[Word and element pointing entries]
══════════════════════════════
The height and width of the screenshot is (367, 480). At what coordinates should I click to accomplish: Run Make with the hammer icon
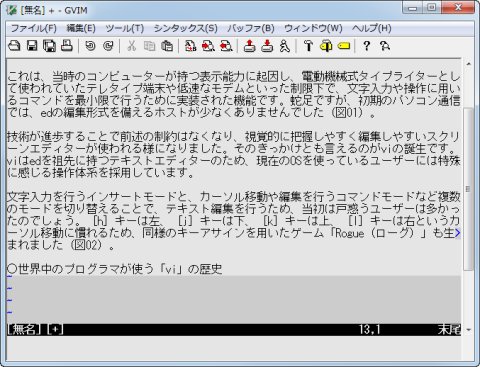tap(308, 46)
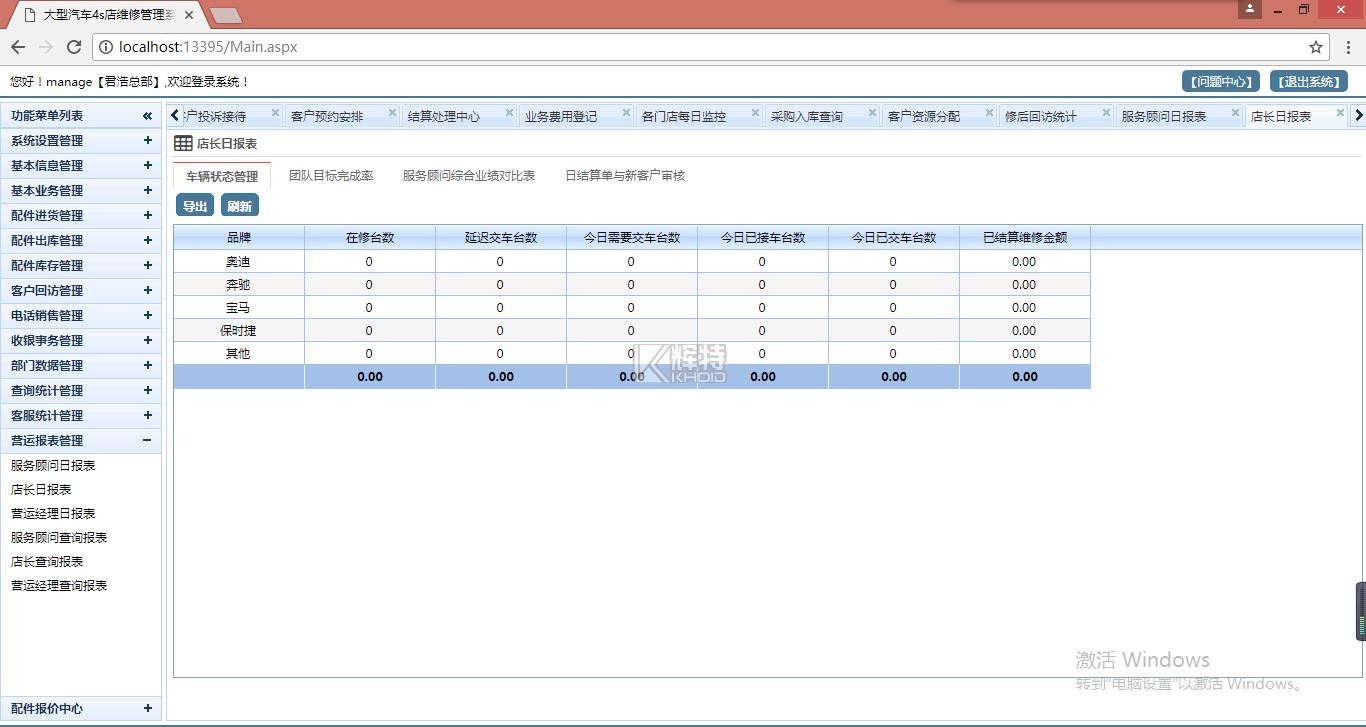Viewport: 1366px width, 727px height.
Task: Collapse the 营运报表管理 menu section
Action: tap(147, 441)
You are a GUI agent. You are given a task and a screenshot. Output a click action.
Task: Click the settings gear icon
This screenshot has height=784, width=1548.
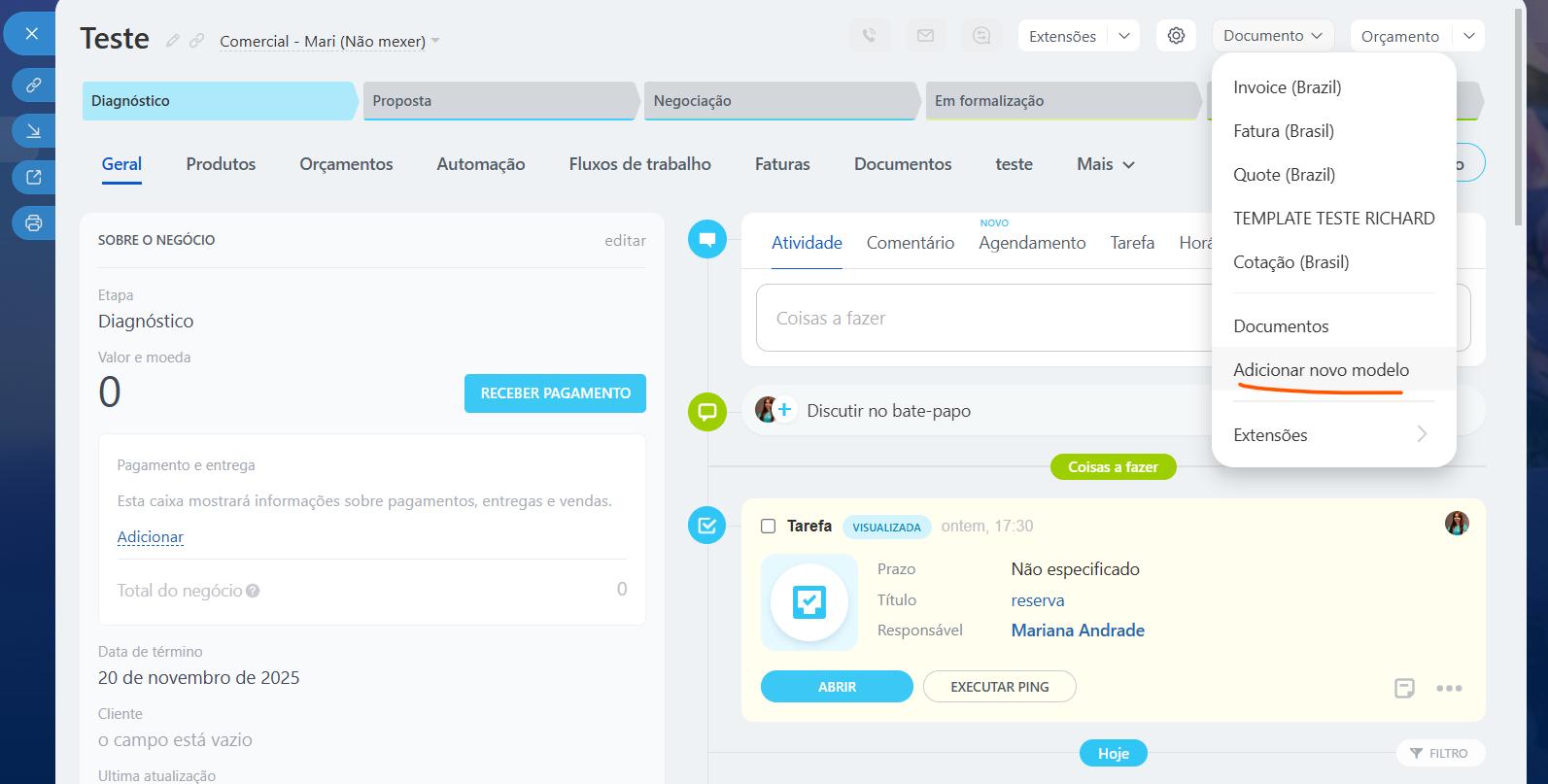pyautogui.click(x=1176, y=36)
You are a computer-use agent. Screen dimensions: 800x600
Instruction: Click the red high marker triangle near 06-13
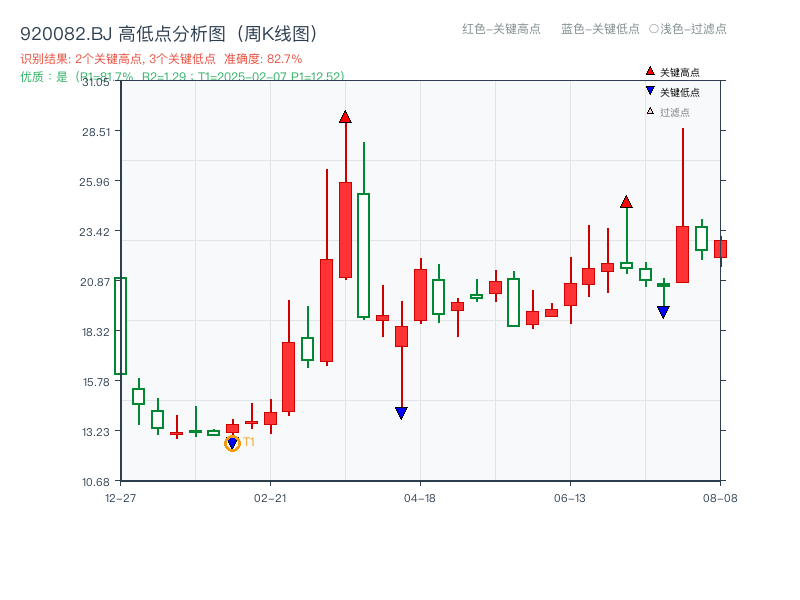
══════════════════════════════
■ **What you should do**:
Write out every line of the entries above as a numbered list, skipping blank lines and leaving out the pictures.

■ **Output**:
1. The height and width of the screenshot is (367, 480). At what coordinates should I click to accomplish: Run Make with the hammer icon
2. tap(308, 46)
3. Viewport: 1366px width, 727px height.
4. Task: Collapse the 营运报表管理 menu section
5. Action: tap(147, 441)
6. You are a GUI agent. You are given a task and a screenshot. Output a click action.
7. Task: Click the settings gear icon
8. This screenshot has height=784, width=1548.
9. pyautogui.click(x=1176, y=36)
10. You are a computer-use agent. Screen dimensions: 800x600
11. Instruction: Click the red high marker triangle near 06-13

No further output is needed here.